## [What you are asked to do]
Search the listing below for the string "Enable", then copy every line it appears in.

+-------+

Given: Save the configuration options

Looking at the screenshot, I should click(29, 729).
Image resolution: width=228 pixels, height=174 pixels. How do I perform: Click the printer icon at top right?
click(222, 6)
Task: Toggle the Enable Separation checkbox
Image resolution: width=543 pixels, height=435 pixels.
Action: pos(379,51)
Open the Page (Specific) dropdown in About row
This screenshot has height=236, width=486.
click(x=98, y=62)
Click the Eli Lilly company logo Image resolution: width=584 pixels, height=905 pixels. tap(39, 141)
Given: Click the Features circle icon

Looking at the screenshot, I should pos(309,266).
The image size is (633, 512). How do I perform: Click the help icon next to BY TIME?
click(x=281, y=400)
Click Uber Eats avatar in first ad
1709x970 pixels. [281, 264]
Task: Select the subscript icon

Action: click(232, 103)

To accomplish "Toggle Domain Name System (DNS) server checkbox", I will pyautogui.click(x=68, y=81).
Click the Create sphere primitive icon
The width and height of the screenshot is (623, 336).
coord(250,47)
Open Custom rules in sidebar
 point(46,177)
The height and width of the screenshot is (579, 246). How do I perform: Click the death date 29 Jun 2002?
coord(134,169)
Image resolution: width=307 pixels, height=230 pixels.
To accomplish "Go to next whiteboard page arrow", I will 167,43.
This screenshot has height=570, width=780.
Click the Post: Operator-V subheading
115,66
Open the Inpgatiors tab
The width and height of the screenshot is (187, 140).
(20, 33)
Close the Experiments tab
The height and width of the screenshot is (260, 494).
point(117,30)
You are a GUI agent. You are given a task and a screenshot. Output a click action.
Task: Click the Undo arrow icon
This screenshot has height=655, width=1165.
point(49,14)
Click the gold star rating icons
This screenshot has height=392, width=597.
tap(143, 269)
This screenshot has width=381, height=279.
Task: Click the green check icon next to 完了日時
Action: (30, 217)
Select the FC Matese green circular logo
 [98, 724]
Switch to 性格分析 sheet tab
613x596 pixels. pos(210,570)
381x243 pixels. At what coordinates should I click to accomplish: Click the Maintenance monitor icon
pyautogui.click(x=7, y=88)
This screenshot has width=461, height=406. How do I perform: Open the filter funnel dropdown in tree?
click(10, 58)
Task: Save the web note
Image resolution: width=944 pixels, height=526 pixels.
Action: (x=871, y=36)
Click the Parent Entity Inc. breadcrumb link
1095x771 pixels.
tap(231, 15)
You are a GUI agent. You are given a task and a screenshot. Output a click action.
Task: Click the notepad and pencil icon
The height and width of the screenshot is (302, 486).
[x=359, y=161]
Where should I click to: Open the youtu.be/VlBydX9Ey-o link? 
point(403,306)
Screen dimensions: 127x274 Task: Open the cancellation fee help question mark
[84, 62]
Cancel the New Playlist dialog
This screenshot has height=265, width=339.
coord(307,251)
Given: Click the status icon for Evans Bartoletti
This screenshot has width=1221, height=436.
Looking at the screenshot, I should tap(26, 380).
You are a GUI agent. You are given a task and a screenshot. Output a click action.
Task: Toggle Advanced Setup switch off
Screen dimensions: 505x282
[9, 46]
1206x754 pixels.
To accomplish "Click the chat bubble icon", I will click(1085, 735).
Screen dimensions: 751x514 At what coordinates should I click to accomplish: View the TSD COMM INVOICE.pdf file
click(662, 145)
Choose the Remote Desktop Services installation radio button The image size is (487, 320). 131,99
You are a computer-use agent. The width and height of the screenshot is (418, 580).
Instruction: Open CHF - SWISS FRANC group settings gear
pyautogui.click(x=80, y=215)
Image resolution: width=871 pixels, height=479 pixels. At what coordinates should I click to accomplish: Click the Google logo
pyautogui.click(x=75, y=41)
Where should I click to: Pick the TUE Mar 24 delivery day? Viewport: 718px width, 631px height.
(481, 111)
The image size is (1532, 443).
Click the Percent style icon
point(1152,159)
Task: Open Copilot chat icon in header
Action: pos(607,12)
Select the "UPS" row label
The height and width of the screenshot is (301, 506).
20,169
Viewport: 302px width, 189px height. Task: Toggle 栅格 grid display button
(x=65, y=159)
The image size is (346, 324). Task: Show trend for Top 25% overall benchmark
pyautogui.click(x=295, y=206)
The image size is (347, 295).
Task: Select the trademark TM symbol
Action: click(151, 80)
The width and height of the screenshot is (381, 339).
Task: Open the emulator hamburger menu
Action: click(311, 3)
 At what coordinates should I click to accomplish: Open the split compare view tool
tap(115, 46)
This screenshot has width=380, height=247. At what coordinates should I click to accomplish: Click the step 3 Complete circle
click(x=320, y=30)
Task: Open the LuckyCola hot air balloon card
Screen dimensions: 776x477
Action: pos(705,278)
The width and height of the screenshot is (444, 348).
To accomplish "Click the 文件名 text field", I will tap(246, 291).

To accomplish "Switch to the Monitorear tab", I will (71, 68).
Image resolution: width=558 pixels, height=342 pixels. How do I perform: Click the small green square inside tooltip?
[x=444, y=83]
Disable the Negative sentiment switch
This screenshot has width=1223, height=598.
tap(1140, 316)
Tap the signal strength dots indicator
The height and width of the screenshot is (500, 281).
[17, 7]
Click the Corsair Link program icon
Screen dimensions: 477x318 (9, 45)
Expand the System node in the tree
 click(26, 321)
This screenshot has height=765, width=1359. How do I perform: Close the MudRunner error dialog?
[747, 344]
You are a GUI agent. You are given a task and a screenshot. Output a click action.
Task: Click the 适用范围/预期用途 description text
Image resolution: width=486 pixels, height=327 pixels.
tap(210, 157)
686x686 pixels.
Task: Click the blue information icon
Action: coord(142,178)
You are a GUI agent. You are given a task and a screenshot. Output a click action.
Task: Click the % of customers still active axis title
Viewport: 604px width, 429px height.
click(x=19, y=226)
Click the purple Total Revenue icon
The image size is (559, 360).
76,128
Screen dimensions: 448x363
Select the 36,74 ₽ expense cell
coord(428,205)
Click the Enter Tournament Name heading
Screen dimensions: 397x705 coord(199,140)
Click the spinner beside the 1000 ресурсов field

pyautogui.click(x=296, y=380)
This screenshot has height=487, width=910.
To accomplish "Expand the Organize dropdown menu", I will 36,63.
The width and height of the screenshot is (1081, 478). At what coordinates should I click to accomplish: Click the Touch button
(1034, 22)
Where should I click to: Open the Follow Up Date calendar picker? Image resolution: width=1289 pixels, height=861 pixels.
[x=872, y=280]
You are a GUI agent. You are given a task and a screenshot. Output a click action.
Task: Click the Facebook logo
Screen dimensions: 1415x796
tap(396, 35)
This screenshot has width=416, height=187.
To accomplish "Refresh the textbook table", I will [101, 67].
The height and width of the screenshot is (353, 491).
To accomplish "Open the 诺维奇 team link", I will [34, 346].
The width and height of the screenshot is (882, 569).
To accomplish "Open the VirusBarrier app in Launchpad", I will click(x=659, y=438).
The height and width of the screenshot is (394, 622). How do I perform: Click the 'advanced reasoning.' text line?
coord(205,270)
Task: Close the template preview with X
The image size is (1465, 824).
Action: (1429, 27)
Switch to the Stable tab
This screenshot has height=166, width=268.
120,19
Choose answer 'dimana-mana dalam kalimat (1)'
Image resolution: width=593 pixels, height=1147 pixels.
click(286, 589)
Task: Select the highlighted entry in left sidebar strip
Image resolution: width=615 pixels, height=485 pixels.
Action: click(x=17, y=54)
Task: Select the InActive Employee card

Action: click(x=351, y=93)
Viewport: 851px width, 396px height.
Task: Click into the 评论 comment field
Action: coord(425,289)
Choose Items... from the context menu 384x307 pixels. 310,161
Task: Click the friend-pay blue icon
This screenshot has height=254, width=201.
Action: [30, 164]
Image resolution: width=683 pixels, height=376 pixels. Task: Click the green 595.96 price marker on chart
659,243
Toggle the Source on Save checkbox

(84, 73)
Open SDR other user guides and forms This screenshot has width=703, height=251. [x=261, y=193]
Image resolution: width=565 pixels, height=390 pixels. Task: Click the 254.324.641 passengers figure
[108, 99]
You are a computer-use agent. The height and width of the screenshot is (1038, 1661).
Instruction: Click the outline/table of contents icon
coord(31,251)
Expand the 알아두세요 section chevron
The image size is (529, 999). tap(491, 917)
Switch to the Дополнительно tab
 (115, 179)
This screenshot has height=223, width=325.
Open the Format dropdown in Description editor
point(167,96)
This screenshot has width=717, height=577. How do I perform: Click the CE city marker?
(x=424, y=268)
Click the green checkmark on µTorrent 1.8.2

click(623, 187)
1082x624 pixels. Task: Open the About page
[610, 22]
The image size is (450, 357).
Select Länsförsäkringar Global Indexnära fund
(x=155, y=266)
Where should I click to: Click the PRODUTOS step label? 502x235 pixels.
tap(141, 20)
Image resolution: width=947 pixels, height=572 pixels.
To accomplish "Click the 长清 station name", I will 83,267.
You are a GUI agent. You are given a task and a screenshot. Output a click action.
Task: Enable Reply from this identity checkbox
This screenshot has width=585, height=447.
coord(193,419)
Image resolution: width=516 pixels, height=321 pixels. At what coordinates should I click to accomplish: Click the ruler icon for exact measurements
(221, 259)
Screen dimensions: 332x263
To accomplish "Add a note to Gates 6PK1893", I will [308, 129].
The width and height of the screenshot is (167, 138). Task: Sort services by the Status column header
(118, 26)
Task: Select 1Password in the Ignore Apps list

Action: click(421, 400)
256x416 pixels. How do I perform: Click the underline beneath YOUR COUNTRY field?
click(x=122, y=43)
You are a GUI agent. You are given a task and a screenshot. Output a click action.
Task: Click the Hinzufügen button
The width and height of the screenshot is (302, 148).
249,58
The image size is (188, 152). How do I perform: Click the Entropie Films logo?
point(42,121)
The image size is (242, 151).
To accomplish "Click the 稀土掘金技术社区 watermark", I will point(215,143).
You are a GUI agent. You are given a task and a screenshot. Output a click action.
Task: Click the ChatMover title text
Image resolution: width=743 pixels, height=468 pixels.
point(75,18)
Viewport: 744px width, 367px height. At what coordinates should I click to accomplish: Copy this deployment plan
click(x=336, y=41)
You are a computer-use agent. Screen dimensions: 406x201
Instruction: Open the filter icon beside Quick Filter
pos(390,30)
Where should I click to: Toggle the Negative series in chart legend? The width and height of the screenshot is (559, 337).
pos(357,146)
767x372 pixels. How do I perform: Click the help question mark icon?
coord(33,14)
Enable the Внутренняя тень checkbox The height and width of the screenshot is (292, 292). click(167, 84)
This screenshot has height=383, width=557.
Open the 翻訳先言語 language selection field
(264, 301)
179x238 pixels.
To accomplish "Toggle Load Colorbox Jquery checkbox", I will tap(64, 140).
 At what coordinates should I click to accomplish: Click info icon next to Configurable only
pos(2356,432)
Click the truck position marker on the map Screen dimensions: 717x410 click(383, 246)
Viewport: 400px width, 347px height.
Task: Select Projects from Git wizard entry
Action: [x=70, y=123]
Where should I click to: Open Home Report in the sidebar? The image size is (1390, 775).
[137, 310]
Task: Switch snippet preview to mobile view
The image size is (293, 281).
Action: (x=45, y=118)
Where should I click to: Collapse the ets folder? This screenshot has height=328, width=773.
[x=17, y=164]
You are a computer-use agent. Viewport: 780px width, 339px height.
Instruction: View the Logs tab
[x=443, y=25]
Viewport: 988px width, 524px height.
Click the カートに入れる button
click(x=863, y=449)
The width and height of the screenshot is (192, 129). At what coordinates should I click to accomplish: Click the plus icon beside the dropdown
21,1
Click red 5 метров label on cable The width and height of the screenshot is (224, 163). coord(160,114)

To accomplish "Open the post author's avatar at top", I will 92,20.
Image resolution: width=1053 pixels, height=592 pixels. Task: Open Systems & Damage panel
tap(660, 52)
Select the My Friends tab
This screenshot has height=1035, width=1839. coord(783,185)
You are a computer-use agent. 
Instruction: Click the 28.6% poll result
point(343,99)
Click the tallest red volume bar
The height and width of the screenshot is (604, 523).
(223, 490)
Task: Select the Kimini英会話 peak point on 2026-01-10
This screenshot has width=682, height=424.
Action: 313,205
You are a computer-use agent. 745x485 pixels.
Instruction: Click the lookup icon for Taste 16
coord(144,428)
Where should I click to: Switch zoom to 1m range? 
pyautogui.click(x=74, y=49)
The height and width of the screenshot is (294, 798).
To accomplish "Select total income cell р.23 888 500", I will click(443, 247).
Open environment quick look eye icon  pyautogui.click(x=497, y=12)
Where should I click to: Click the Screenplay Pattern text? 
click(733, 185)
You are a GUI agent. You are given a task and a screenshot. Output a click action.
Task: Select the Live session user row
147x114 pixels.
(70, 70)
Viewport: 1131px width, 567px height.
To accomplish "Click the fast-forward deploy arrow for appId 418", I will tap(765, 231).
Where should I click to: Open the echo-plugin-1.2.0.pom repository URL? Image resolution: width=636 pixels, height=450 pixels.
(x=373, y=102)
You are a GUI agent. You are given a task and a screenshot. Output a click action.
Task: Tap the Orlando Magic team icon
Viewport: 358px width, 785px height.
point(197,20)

+-------+

## [Response to this task]
Task: Toggle the Enable Separation checkbox
Task: Enable Reply from this identity checkbox
Enable the Внутренняя тень checkbox The height and width of the screenshot is (292, 292). click(167, 84)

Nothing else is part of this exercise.